Problem requirements: From the line containing "The height and width of the screenshot is (452, 975)." through the last line of the records below, each line is to be repeated exactly; pictures are to be omitted.
============================================================
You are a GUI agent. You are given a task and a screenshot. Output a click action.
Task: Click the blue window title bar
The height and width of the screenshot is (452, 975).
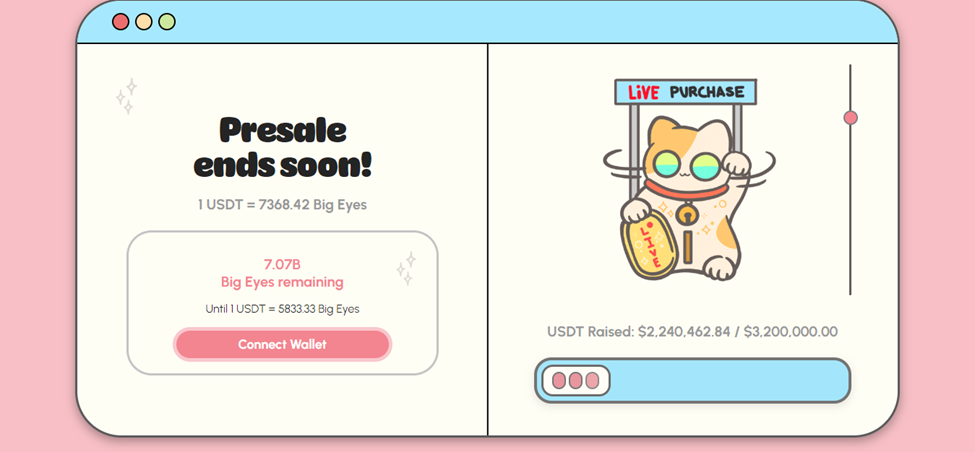[x=488, y=22]
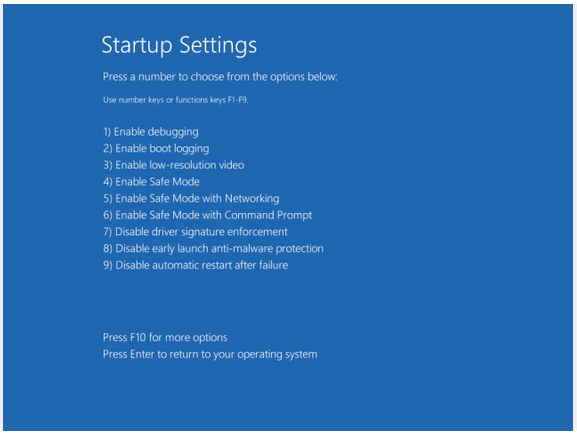This screenshot has width=577, height=434.
Task: Select the Enable debugging option
Action: (x=151, y=132)
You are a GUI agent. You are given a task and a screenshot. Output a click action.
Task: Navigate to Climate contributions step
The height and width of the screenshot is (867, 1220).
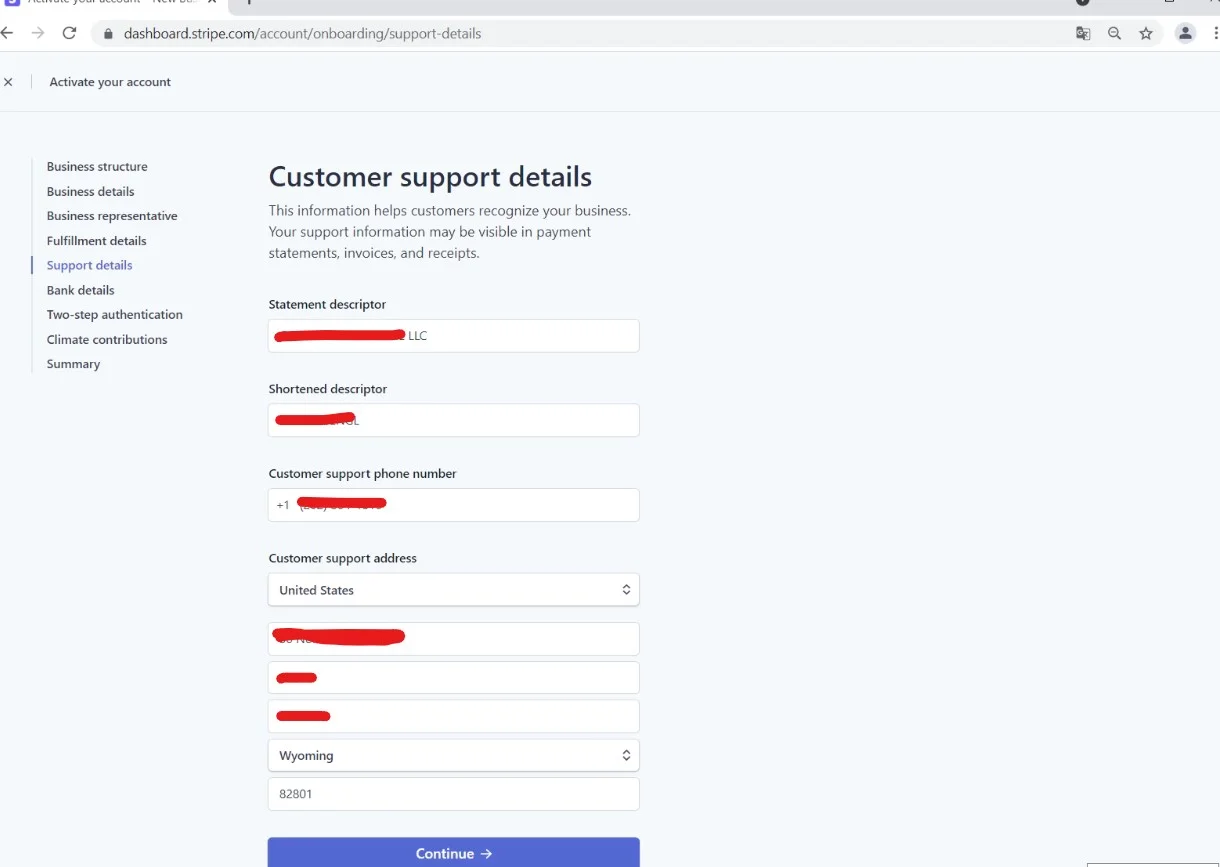coord(107,340)
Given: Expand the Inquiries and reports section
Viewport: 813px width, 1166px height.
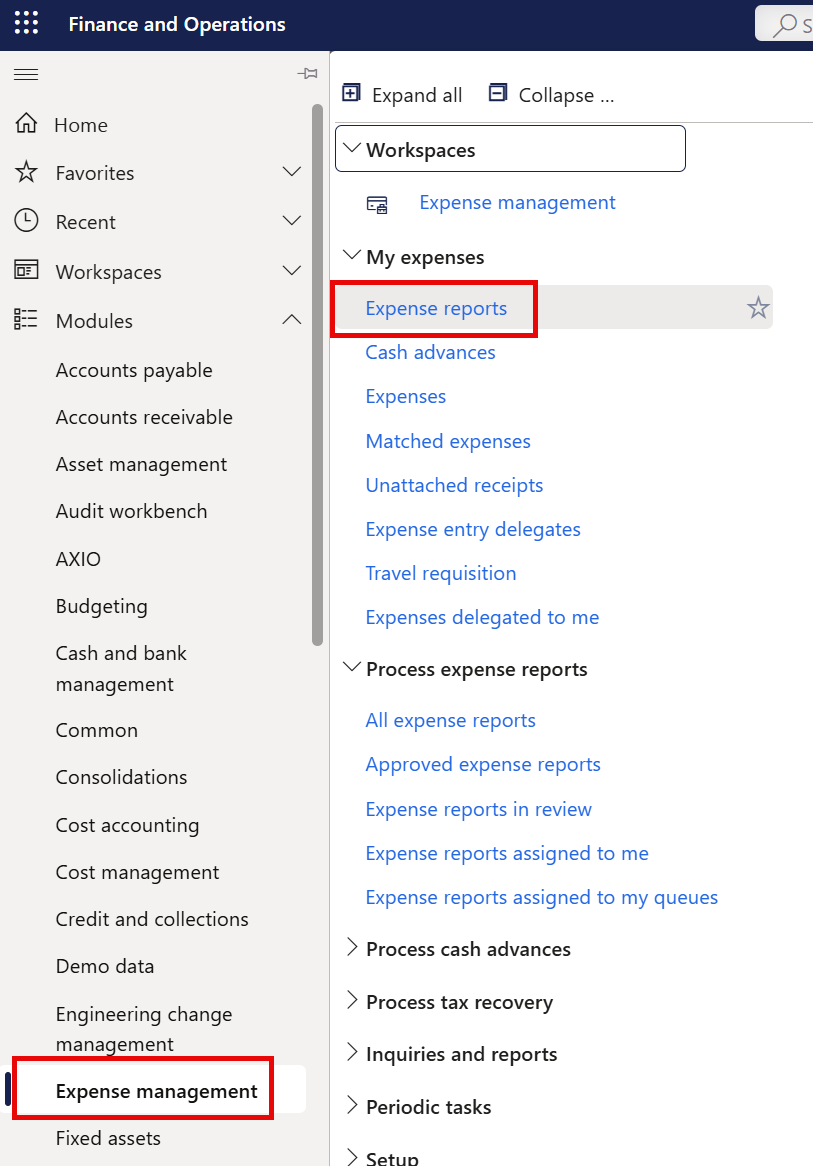Looking at the screenshot, I should click(352, 1053).
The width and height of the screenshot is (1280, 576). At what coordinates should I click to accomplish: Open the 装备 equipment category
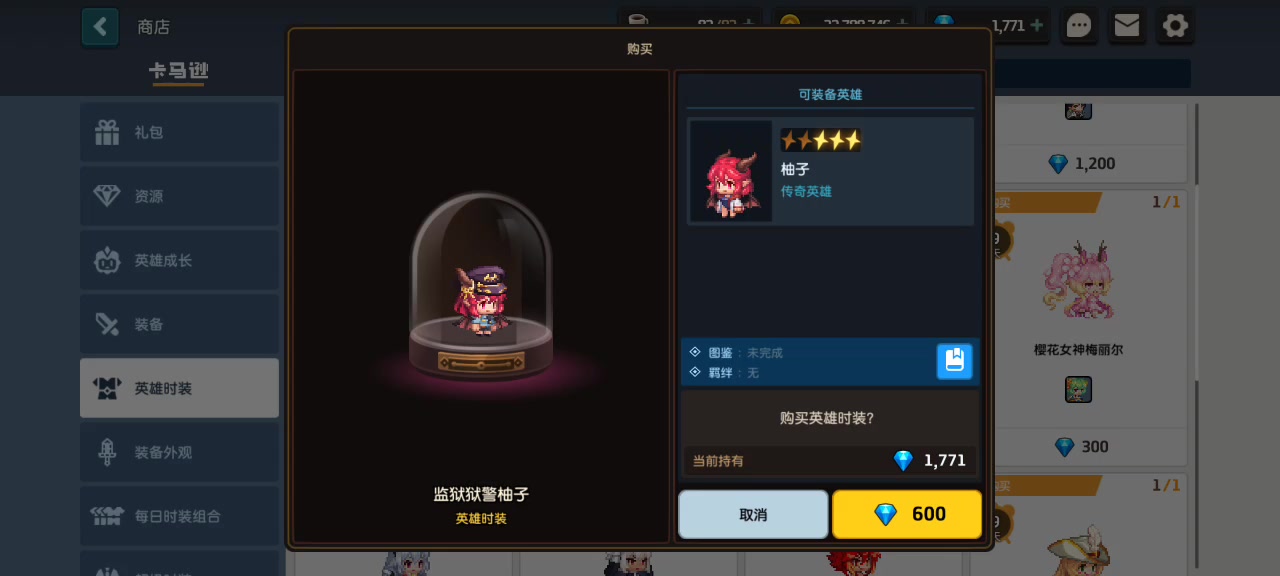pyautogui.click(x=180, y=324)
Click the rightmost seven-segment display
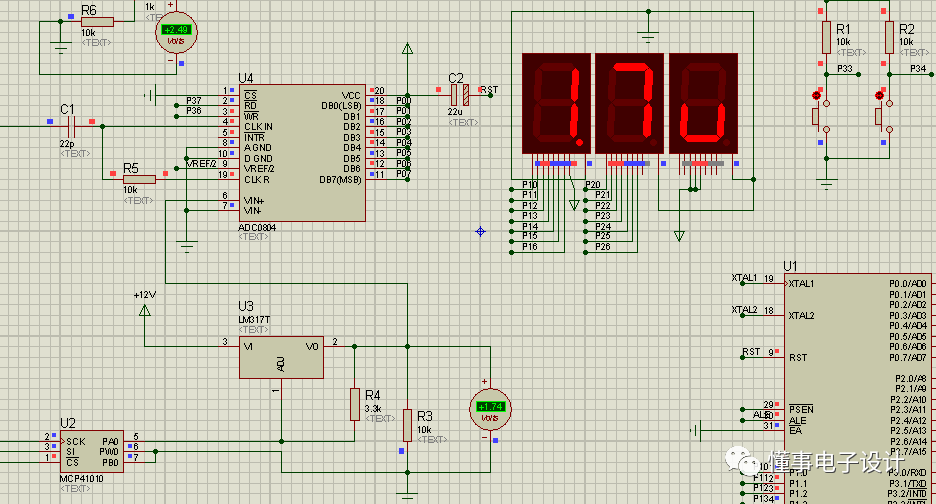The width and height of the screenshot is (936, 504). point(702,103)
============================================================
Completed task:
The height and width of the screenshot is (452, 975).
[x=488, y=22]
This screenshot has width=577, height=434.
Task: Select the Enable debugging option
Action: (x=151, y=132)
You are a GUI agent. You are given a task and a screenshot. Output a click action.
Task: Navigate to Climate contributions step
The height and width of the screenshot is (867, 1220).
coord(107,340)
Given: Expand the Inquiries and reports section
Viewport: 813px width, 1166px height.
Looking at the screenshot, I should click(352, 1053).
The width and height of the screenshot is (1280, 576). At what coordinates should I click to accomplish: Open the 装备 equipment category
pyautogui.click(x=180, y=324)
Click the rightmost seven-segment display
The width and height of the screenshot is (936, 504). point(702,103)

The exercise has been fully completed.